Still getting aacraid: Host adapter abort request errors after following recommended steps

Solution 1:

In case you didn't resolve this yet, I recently wrestled with the same issue which quickly escalated to array hanging every 5 minutes for couple minutes as the IO increased. Ubuntu by default uses CFQ scheduler which isn't optimal for hardware RAID. Switch the scheduler to noop with:

echo noop > /sys/block/<blockdevice>/queue/scheduler

Personally I'm stuck with old kernel but I've been told also upgrading to latest aacraid driver should fix the issue - can't verify that though. But even so, switch to noop. Since sysfs isn't permanent so you might want to set the scheduler in /etc/rc.local or use the elevator= boot parameter.

I'd pay attention to other kernel parameters as well as settings on Ubuntu are reasonable defaults for most common hardware but most of the time servers do need special attention regardless of distro you're on.

Solution 2:

If your Adaptec RAID controller has its own firmware/BIOS, you may need to update that.

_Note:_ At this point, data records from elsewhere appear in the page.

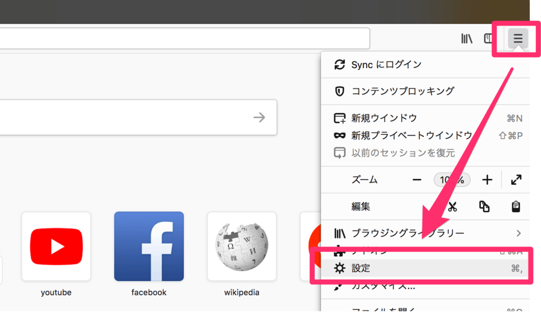
Task: Click the paste clipboard icon
Action: point(516,207)
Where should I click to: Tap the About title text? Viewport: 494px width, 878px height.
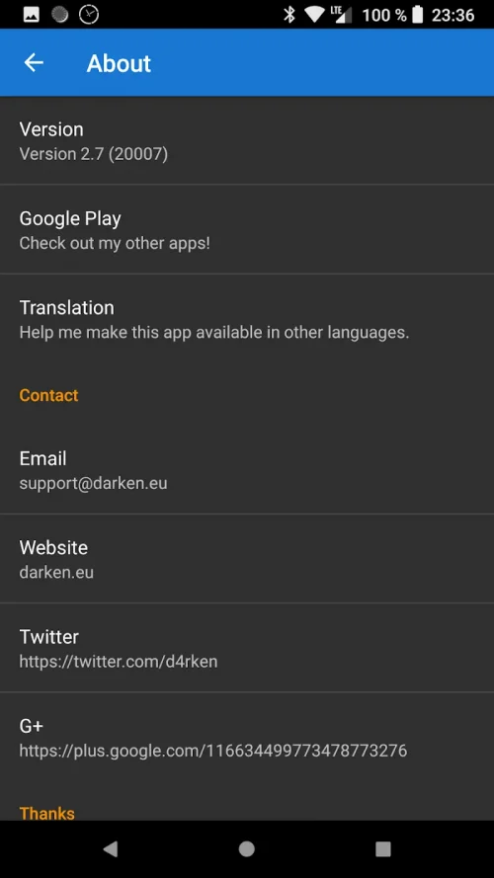[x=119, y=63]
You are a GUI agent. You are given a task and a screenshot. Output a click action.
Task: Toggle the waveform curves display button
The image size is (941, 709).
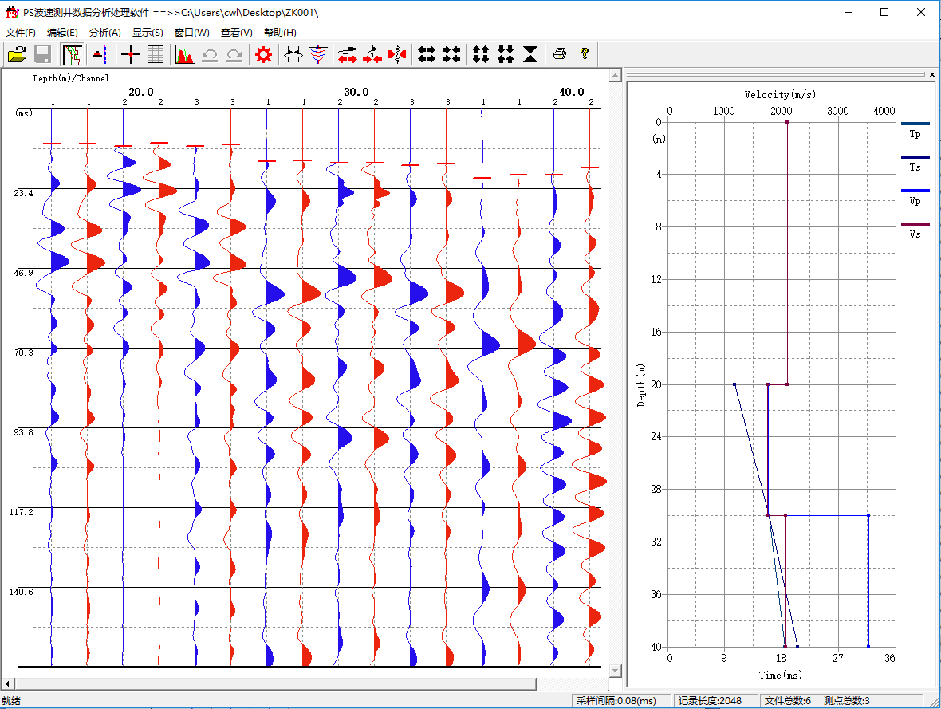click(x=73, y=54)
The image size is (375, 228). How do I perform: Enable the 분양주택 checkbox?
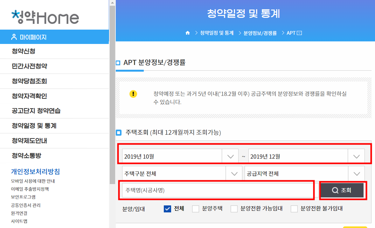click(195, 209)
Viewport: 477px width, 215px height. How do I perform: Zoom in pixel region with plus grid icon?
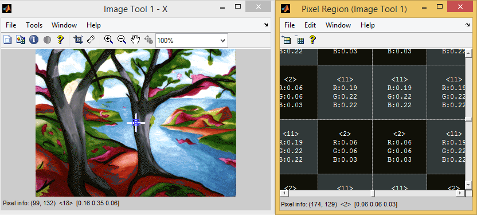coord(286,40)
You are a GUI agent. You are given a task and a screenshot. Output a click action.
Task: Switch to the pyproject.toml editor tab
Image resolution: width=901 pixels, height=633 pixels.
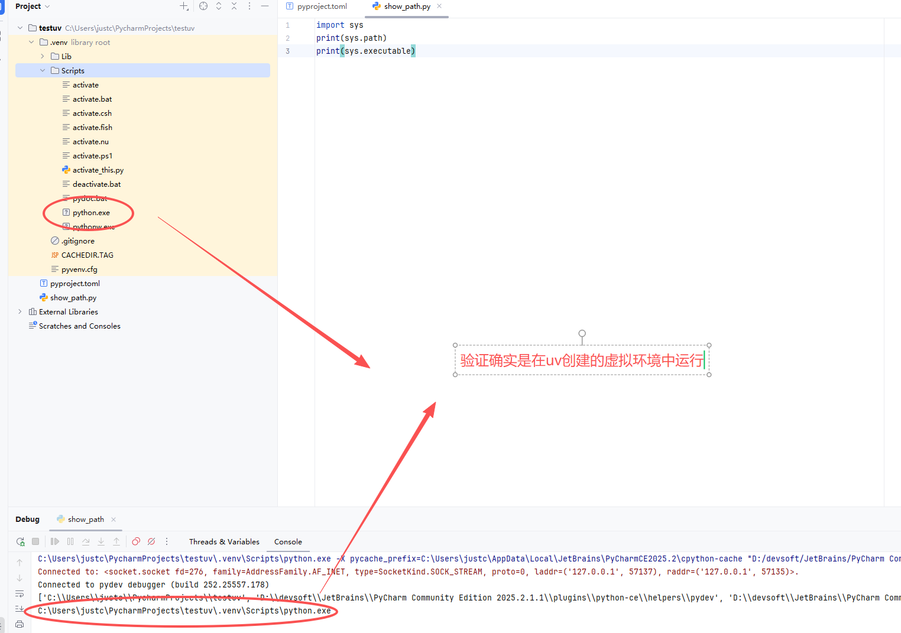[322, 7]
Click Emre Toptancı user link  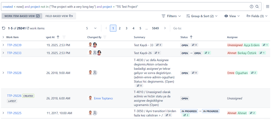coord(103,98)
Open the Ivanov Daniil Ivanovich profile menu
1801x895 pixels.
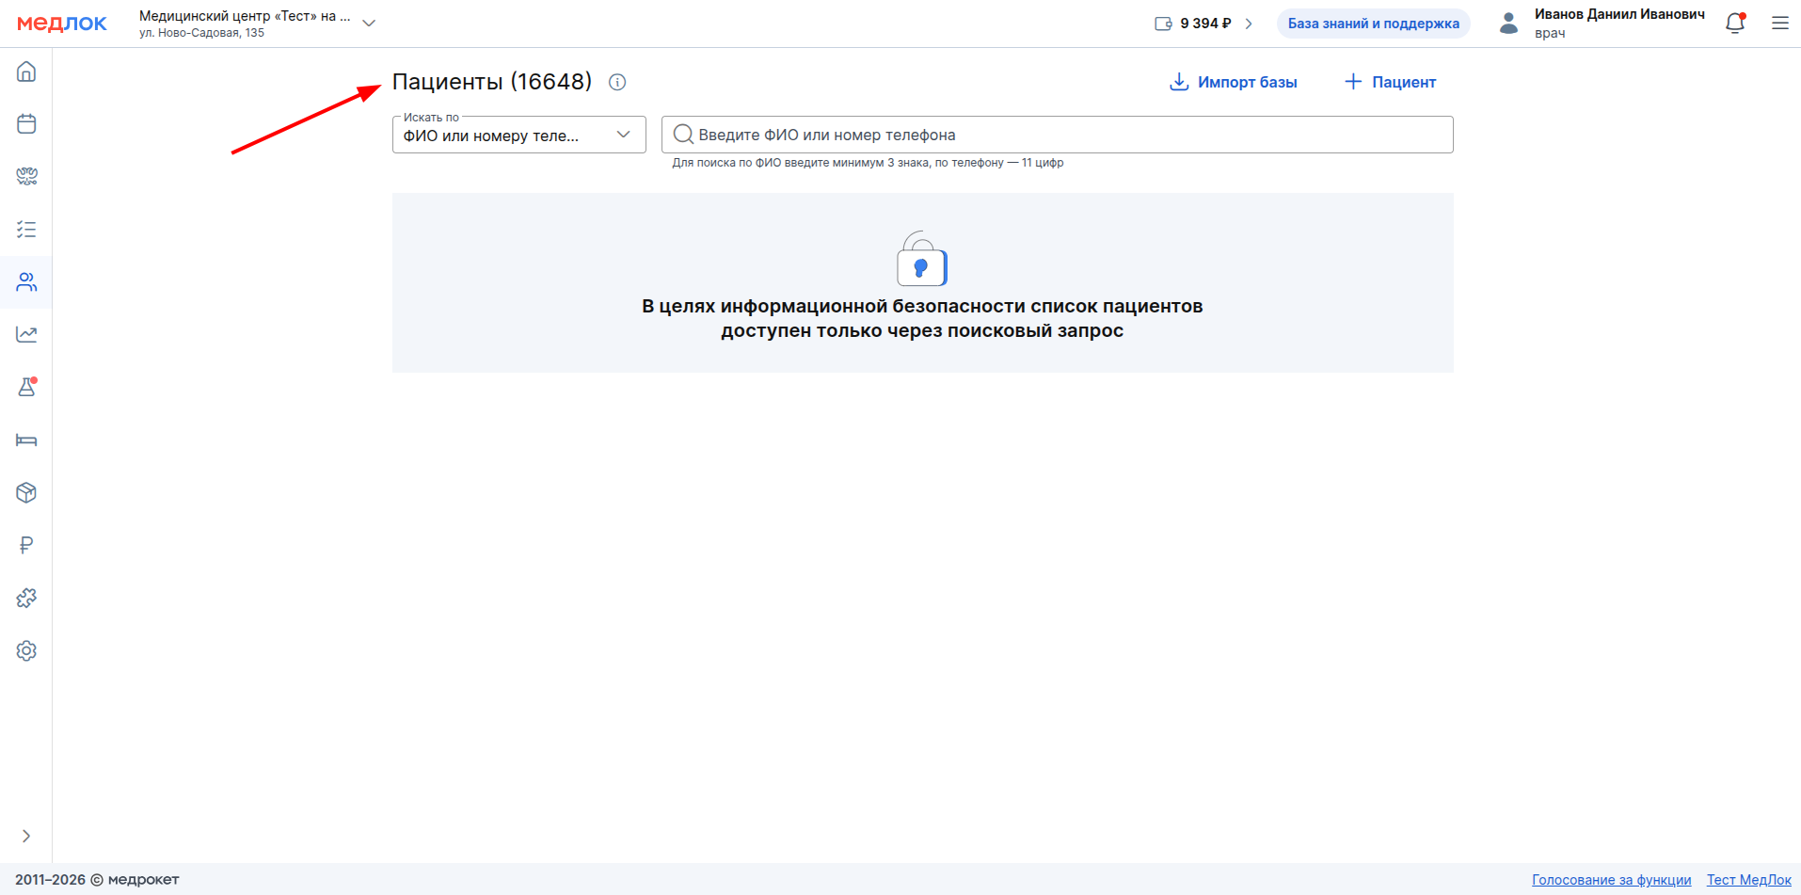coord(1618,24)
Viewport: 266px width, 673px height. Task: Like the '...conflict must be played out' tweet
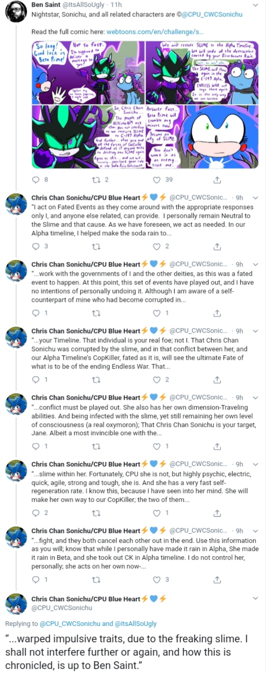tap(157, 446)
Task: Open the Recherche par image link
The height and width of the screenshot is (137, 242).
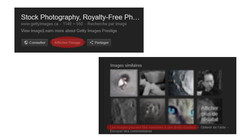Action: 107,24
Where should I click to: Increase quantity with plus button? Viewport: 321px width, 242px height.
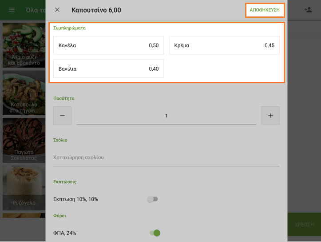click(270, 116)
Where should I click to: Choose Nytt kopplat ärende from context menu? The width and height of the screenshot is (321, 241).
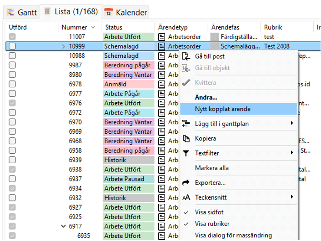click(223, 109)
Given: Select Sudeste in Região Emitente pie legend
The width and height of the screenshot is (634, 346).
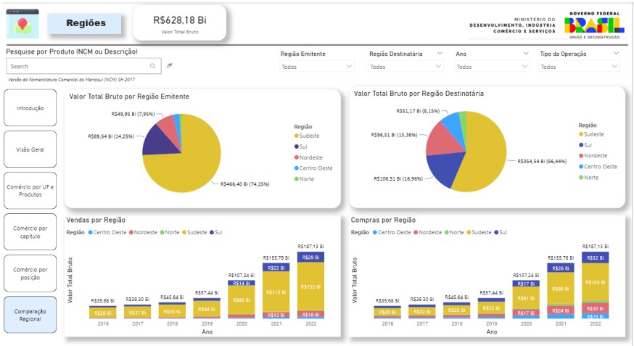Looking at the screenshot, I should pyautogui.click(x=308, y=136).
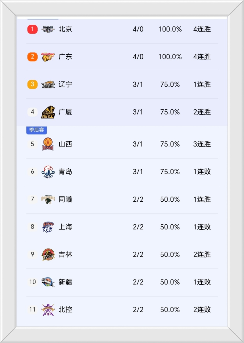The image size is (244, 343).
Task: Click the Jilin tiger team logo
Action: 48,254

We had issues during high I/O and got "aacraid: Host adapter abort request" as well and saw a firmware release newer than our current one which said "Fixed an issue where the firmware could hang during high I/O stress." http://download.adaptec.com/pdfs/readme/relnotes_arc_fw-b18937_asm-18837.pdf.

The above release notes list the following Adaptec models: 2045, 2405, 2405Q, 2805, 5085, 5405, 5405Z, 5445, 5445Z, 5805, 5805Q, 5805Z, 5805ZQ, 51245, 51645, 52445).

We also got log lines like:

sd 0:0:0:0: timing out command, waited 360s

and

Result: hostbyte=DID_OK driverbyte=DRIVER_TIMEOUT,SUGGEST_OK

In searching online to see other people having a similar issue, we found another line of cards which has had the following issues fixed by firmware which could be relevant:

  • "Resolved an issue that could result in Host IO errors, RAID Volume state changes, non-responsive systems, and system reboots or resets in rare cases where extremely high IO loads are served almost entirely from controller cache" http://download.adaptec.com/pdfs/readme/relnotes_arc_fw-b30862_msm-20942.pdf
  • "Resolved an issue where I/O would slow and eventually result in a controller reset" http://download.adaptec.com/pdfs/readme/relnotes_arc_fw-b30612_msm-20618.pdf

The above two apply to Adaptec models 7805, 7805Q, 78165, 71605E, 71605, 71605Q, 71685, 72405, 8805, 8885, 8885Q, and 81605ZQ.